The result of this in Home sees Sobelle build a fully-functioning des-res that comes complete with working stove and toilet. More significantly, Home is a show in which the audience become key players as they are invited in to Sobelle’s world.

“It’s a big house party,” says Sobelle. “A central part of the show is seeing people’s daily routines through time, but it’s also about people living on top of each other, and through that finding a whole different way of working with an audience. If done badly, audience participation can be the worst thing in the world, so we had to figure out how to do that in a way that would be really lovely. Building a real house onstage from scratch is a high risk thing to do, but we bring the bare bones, and then the audience make the show.”

The roots of what sounds like a playful and inclusive form of social sculpture go back to Sobelle’s early days at Lecoq.

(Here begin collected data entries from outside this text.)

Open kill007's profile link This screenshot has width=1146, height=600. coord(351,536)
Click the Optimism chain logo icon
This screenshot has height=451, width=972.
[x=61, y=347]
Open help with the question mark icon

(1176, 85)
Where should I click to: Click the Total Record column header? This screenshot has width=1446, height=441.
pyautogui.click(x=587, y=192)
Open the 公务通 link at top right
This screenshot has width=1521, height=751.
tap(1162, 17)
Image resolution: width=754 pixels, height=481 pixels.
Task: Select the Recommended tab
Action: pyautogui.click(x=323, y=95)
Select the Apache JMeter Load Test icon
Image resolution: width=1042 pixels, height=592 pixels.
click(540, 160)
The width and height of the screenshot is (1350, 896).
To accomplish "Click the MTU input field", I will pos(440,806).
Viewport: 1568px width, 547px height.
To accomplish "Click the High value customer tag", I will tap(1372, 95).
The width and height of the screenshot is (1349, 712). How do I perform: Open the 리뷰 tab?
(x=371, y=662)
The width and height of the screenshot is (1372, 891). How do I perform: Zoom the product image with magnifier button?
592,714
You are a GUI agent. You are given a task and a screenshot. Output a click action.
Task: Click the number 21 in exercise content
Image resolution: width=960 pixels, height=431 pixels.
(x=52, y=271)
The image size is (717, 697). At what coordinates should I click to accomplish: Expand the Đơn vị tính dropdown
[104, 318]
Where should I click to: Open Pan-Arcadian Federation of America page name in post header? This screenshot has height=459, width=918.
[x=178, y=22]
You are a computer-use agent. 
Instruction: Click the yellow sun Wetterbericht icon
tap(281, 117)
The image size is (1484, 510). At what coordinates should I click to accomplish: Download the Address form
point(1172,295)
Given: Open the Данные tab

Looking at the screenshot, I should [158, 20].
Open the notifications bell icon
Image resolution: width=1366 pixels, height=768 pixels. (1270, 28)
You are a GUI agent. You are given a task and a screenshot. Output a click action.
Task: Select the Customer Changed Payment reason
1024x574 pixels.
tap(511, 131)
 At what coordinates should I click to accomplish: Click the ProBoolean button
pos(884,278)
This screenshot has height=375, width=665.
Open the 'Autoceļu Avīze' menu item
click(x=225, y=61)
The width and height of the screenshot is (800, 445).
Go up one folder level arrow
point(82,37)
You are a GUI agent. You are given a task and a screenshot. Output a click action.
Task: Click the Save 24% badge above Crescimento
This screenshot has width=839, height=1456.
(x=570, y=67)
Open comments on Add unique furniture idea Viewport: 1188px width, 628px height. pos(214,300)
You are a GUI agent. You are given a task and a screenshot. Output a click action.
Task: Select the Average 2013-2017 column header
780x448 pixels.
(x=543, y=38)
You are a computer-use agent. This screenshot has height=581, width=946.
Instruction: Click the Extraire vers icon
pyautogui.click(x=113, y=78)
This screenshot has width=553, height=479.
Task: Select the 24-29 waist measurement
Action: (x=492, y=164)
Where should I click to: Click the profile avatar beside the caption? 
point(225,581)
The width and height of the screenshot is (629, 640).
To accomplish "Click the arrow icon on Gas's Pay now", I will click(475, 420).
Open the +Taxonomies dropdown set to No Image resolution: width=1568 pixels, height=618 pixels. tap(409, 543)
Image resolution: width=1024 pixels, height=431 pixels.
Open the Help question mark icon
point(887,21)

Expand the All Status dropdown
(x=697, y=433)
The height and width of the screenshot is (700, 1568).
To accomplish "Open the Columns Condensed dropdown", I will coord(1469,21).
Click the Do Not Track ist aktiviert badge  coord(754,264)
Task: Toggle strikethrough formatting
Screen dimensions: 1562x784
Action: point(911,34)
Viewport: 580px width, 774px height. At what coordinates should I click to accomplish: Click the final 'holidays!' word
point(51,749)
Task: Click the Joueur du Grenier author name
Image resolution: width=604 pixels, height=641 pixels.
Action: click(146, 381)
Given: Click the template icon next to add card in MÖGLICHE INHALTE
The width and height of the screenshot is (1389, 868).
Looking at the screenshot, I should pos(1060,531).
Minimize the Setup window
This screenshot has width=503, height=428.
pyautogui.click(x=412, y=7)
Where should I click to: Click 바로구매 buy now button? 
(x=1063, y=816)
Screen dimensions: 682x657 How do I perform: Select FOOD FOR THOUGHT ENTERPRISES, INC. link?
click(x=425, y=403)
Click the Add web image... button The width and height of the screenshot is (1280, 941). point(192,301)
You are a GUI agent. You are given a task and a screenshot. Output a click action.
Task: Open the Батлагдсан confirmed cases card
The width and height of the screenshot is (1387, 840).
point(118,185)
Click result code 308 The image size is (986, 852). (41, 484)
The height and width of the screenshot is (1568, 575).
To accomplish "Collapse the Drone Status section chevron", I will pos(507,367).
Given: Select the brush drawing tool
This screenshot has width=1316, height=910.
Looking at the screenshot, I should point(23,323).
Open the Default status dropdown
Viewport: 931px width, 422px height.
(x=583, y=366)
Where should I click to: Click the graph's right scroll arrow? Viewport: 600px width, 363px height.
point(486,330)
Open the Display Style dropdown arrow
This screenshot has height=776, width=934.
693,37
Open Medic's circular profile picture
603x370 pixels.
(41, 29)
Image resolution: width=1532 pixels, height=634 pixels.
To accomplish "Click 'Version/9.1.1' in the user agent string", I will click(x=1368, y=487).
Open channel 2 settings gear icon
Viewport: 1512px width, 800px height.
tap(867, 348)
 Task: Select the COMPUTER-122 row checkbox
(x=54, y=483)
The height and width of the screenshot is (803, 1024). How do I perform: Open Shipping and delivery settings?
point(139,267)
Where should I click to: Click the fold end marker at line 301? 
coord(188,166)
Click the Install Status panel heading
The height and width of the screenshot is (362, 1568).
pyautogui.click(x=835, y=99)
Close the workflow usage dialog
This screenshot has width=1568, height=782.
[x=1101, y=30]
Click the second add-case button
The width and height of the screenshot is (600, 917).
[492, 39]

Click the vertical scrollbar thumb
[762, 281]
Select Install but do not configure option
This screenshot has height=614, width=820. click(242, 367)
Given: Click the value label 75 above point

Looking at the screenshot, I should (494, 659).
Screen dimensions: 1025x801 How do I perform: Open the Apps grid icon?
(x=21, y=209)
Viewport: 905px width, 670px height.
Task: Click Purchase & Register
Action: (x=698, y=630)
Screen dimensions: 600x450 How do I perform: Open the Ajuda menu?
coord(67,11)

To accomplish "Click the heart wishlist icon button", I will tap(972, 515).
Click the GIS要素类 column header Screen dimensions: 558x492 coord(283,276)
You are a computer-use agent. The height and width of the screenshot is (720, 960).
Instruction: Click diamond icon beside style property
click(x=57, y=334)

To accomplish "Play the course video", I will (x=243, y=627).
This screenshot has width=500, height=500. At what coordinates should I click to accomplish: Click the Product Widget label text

“The thing I got excited about while I was there was behaviour,” Sobelle says. “We say a lot of things before we open our mouths and start talking. The absurdist thing always tickled me as well. My heroes are Jacques Tati, Charlie Chaplin and Buster Keaton. They’re like living cartoons. What they do is funny, but it’s also really smart.”

Sobelle’s previous sojourns to Edinburgh have been on the Fringe, with his shows, Flesh and Blood and Fish and Fowl in 2010, and The Object Lesson in 2014. While both mined a similar mix of physicality and absurdism as Home, with seven people onstage including singer Elvis Perkins, this new work is by far the biggest thing Sobelle has done. Which, in a way, reflects everyday aspirations for an ever bigger dream home.

“I think for a lot of audiences, the theatre becomes a kind of home,” says Sobelle. “Watching a show becomes a home, and that’s about the people. Myself, I feel more at home with these weird artists and theatre people than I do in my apartment in New York. Although,” he says, “I love my apartment.”

Home, King’s Theatre, August 22-25, 8pm, August 25-26, 3pm.